** The input follows **

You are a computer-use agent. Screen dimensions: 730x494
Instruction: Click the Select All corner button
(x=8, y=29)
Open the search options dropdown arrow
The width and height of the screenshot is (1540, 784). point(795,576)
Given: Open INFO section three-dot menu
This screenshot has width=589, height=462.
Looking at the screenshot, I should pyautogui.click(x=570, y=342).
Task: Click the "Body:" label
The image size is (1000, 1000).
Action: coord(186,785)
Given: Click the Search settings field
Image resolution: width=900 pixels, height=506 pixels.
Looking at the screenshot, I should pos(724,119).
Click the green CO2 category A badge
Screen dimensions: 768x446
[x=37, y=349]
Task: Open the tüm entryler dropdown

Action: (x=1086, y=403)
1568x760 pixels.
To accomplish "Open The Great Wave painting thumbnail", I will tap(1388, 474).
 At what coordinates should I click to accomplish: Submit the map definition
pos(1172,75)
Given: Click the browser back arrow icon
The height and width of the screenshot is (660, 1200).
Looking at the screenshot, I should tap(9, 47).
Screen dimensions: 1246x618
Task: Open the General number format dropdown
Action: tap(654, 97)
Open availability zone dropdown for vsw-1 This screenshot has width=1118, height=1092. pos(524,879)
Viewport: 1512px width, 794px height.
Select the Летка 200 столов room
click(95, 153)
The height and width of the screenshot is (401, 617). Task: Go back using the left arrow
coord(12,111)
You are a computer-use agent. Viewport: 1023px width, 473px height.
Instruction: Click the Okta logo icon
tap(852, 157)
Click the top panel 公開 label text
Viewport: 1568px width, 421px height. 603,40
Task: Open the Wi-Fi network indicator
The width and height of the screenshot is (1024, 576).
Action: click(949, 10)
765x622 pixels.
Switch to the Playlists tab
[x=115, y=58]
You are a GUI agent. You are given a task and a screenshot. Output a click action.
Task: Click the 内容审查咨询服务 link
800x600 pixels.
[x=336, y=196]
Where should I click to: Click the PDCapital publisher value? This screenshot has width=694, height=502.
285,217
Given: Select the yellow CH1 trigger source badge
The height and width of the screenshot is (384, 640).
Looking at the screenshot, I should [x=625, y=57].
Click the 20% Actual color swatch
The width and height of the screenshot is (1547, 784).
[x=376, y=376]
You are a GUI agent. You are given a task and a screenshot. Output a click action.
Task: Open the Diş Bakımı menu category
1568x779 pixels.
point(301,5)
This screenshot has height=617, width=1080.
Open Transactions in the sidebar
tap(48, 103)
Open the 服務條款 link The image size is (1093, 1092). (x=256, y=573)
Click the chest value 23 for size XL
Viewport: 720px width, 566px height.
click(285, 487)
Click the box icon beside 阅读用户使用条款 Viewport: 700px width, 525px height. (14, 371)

** End of The input **

Write out all the material exactly.

You are a computer-use agent. Screen dimensions: 730x494
Instruction: Click the Select All corner button
(x=8, y=29)
Open the search options dropdown arrow
The width and height of the screenshot is (1540, 784). point(795,576)
Given: Open INFO section three-dot menu
This screenshot has width=589, height=462.
Looking at the screenshot, I should pyautogui.click(x=570, y=342).
Task: Click the "Body:" label
The image size is (1000, 1000).
Action: coord(186,785)
Given: Click the Search settings field
Image resolution: width=900 pixels, height=506 pixels.
Looking at the screenshot, I should pos(724,119).
Click the green CO2 category A badge
Screen dimensions: 768x446
[x=37, y=349]
Task: Open the tüm entryler dropdown

Action: (x=1086, y=403)
1568x760 pixels.
To accomplish "Open The Great Wave painting thumbnail", I will tap(1388, 474).
 At what coordinates should I click to accomplish: Submit the map definition
pos(1172,75)
Given: Click the browser back arrow icon
The height and width of the screenshot is (660, 1200).
Looking at the screenshot, I should tap(9, 47).
Screen dimensions: 1246x618
Task: Open the General number format dropdown
Action: tap(654, 97)
Open availability zone dropdown for vsw-1 This screenshot has width=1118, height=1092. pos(524,879)
Viewport: 1512px width, 794px height.
Select the Летка 200 столов room
click(95, 153)
The height and width of the screenshot is (401, 617). Task: Go back using the left arrow
coord(12,111)
You are a computer-use agent. Viewport: 1023px width, 473px height.
Instruction: Click the Okta logo icon
tap(852, 157)
Click the top panel 公開 label text
Viewport: 1568px width, 421px height. 603,40
Task: Open the Wi-Fi network indicator
The width and height of the screenshot is (1024, 576).
Action: click(949, 10)
765x622 pixels.
Switch to the Playlists tab
[x=115, y=58]
You are a GUI agent. You are given a task and a screenshot. Output a click action.
Task: Click the 内容审查咨询服务 link
800x600 pixels.
[x=336, y=196]
Where should I click to: Click the PDCapital publisher value? This screenshot has width=694, height=502.
285,217
Given: Select the yellow CH1 trigger source badge
The height and width of the screenshot is (384, 640).
Looking at the screenshot, I should [x=625, y=57].
Click the 20% Actual color swatch
The width and height of the screenshot is (1547, 784).
[x=376, y=376]
You are a GUI agent. You are given a task and a screenshot. Output a click action.
Task: Open the Diş Bakımı menu category
1568x779 pixels.
point(301,5)
This screenshot has height=617, width=1080.
Open Transactions in the sidebar
tap(48, 103)
Open the 服務條款 link The image size is (1093, 1092). (x=256, y=573)
Click the chest value 23 for size XL
Viewport: 720px width, 566px height.
click(285, 487)
Click the box icon beside 阅读用户使用条款 Viewport: 700px width, 525px height. (14, 371)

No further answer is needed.